The Court then explained the doctrine of subject-matter waiver.  Id. at ¶¶35-40. In particular, the Court stated that attorney-client privilege belongs to the client, rather than the attorney, and is waivable because a client disclosure “is inherently inconsistent with the policy behind the privilege of facilitating a confidential attorney-client relationship.”  Id. at ¶35.  But the Court stated that “when a client voluntarily testifies and waives the privilege, such waiver extends no further than the subject-matter concerning which testimony had been given by the client.”  Id. at ¶38.  This prevents a party from selectively disclosing favorable material while withholding the unfavorable.  Id. at ¶39.  The Court described “this reasoning as the ‘sword’ and the ‘shield’ approach, in that a litigant should not be able to disclose portions of privileged communications with his attorney to gain a tactical advantage in litigation (the sword), and then claim the privilege when the opposing party attempts to discover the undisclosed portion of the communication or communications relating to the same subject matter” (the shield).  Id.

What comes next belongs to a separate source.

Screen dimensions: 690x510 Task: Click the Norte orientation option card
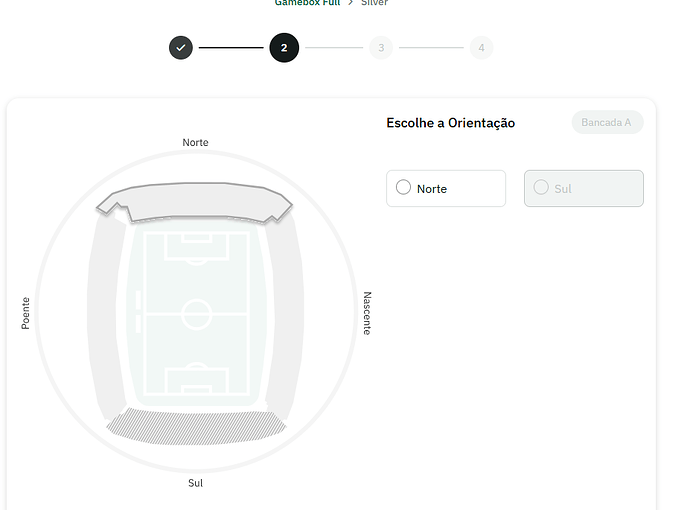446,188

The Court next noted that no prior Illinois case had applied the doctrine of subject matter waiver to an extrajudicial setting.  Id. at ¶43.  The Court therefore looked to other jurisdictions for guidance and found the opinions by the Second and First Circuit particularly instructive.  Id. at ¶¶43-50.  Both of these opinions contained thorough and detailed reasoning as to why the subject matter waiver doctrine should not extend beyond a litigation setting, the Court said.  Id. at ¶58.  For instance, in In re von Bulow, 828 F.2d 94 (2d. Cir. 1987), the Second Circuit explained that “disclosures made in public rather than in court – even if selective – create no risk of legal prejudice until put at issue in the litigation by the privilege-holder.”  Id. at ¶47 (quoting von Bulow).  Similarly, in In re Keeper of the Records, 348 F.3d 16 (1st Cir. 2003), the First Circuit held that “[i]n the business negotiation setting,” “concerns of prejudice are absent, as the introduction of a party’s attorney into the proceedings does nothing to cause prejudice to the opposition or subvert the truth-seeking process.”  Id. at ¶50 (quoting Keeper).  In contrast, the Court noted that the cases cited by the Plaintiffs in support of extending the subject matter waiver doctrine to extrajudicial settings contained little to no analysis or simply analyzed the issues incorrectly.  Id. at ¶¶58-59.   

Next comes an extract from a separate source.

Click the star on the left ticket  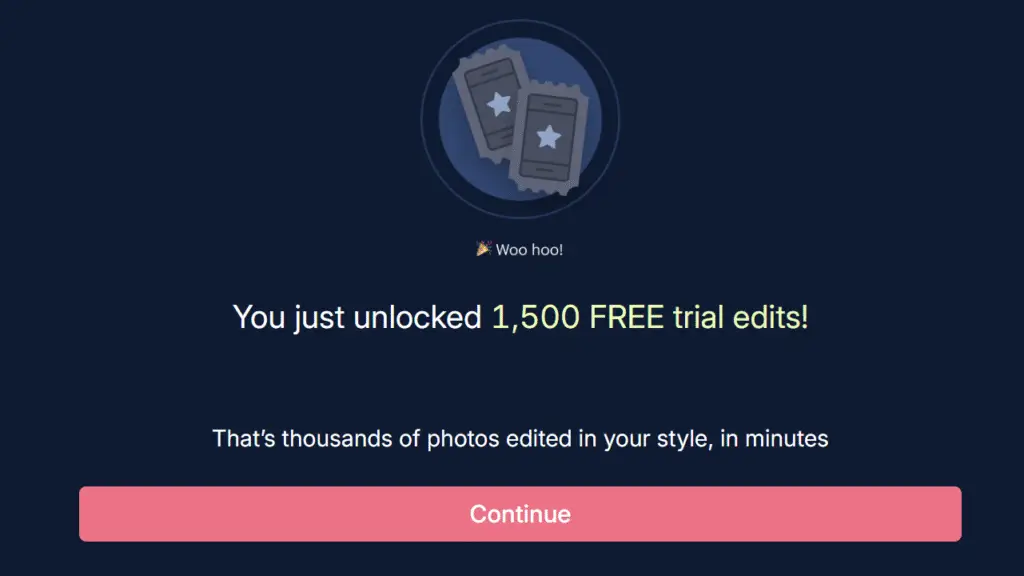pyautogui.click(x=499, y=103)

Ultimately, the Illinois Supreme Court agreed with the reasoning of the First and Second Circuits and held that “limiting application of subject matter waiver to disclosures made in litigation better serves the purpose of the doctrine” – “to prevent a party from strategically and selectively disclosing partial attorney-client communications with his attorney to use as a sword, and then invoking the privilege as a shield to other communications so as to gain a tactical advantage in litigation.”  Id. at ¶57.  Moreover, the Court found that so limiting the application of the subject matter waiver doctrine is “sound policy.”  Id. at ¶60.  To do otherwise, the Court said, would encourage parties to “leave attorneys out of commercial negotiations for fear that inclusion would later force wholesale disclosure of confidential information.”  Id.  Indeed, the Court stated that “business negotiations would be uniquely burdened by extending subject matter waiver.”  Id. at ¶60.  Accordingly, the Court reversed and declined to extend the doctrine of subject matter waiver to business negotiations or any other extrajudicial settings. Id. at ¶¶62, 76.

In short, Center Partners provides attorneys with comfort that all of their advice will not leak into later litigation merely because some advice was disclosed during the course of business negotiations.  A client’s disclosure of an attorney-client communication during a business negotiation will not result in the automatic waiver of all privileged communications on the same subject.  The subject matter waiver doctrine does not apply to the disclosure of privileged documents in the course of business negotiations or other extrajudicial settings.